The Cuban Foreign Ministry statement contains an inventory of what they claim the ship was carrying. First was 10,000 tons of sugar, in 240,000 or so sacks. This is roughly equal to 200 standard Sugar No. 11 contracts, the world benchmark contract for raw sugar consisting of 112,000 pound lots. Sugar No. 11 contracts price the physical delivery of raw cane sugar, free-on-board the receiver’s vessel to a port within the country of origin of the sugar. Current world market prices are about 16 cents a pound, which would put each lot at just under $18K for a total contract of about $3.5 million. Don’t hold us to this: our math is back of the envelope and we do not know the precise quality of the sugar or how such a contract would be priced by the Cubans. But that’s a fair amount of sugar and an order-of-magnitude guess at its value.

In addition,  the Cuban statement admits that “the above mentioned vessel transported 240 metric tons of obsolete defensive weapons–two anti-aircraft missile complexes Volga and Pechora, nine missiles in parts and spares, two Mig-21 Bis and 15 motors for this type of airplane, all of it manufactured in the mid-twentieth century, to be repaired and returned to Cuba.”

The weapons listed by name correspond with different generations of well-known Soviet-era systems: the Mig-21bis was the c. 1972–not a “mid-century”–variant of the workhorse Mikoyan-Gurevich MiG-21 fighter. The Volga and Pechora systems are variants of the S-2, S-75 and S-125 Soviet surface-to-air missile (SAM) systems; there is some history here, because an S-75 was probably what shot down both Gary Powers and the U-2 downed during the Cuban missile crisis. The “missiles” referred to in the inventory could be the Volga and Pechora SAMs or something altogether different.

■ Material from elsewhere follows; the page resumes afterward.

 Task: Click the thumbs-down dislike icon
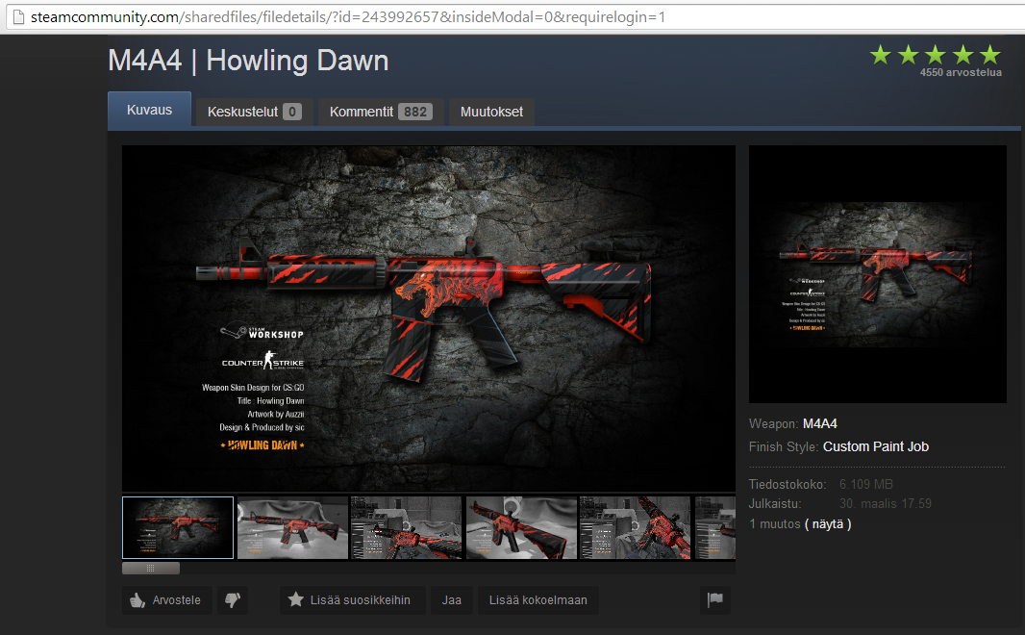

Just so we are clear on the legal issues, following is the text from UNSC 1718 (October 14, 2006) that is germane:

“8 (a) All Member States shall prevent the direct or indirect supply, sale or transfer to the DPRK, through their territories or by their nationals, or using their flag vessels or aircraft, and whether or not originating in their territories, of

  1. Any battle tanks, armoured combat vehicles, large calibre artillery systems, combat aircraft, attack helicopters, warships, missiles or missile systems as defined for the purpose of the United Nations Register on Conventional Arms, or related materiel including spare parts, or items as determined by the Security Council or the Committee established by paragraph 12 below (the Committee);…”

A weasely interpretation of this passage might suggest that the intent of the statute was to forestall transfers of large-scale conventional weapons systems to North Korea. The weapons in question, however, were a legitimate service contract, as the North Koreans subsequently claimed in their statement on the issue (see VOA coverage here) . But lest there be any ambiguity whatsoever on this point, a subsequent paragraph of 1718 specifically lays it to rest:

“8 (c) All Member States shall prevent any transfers to the DPRK by their nationals or from their territories, or from the DPRK by its nationals or from its territory, of technical training, advice, services or assistance related to the provision, manufacture, maintenance or use of the items in subparagraphs (a) (i) and (a) (ii) above…”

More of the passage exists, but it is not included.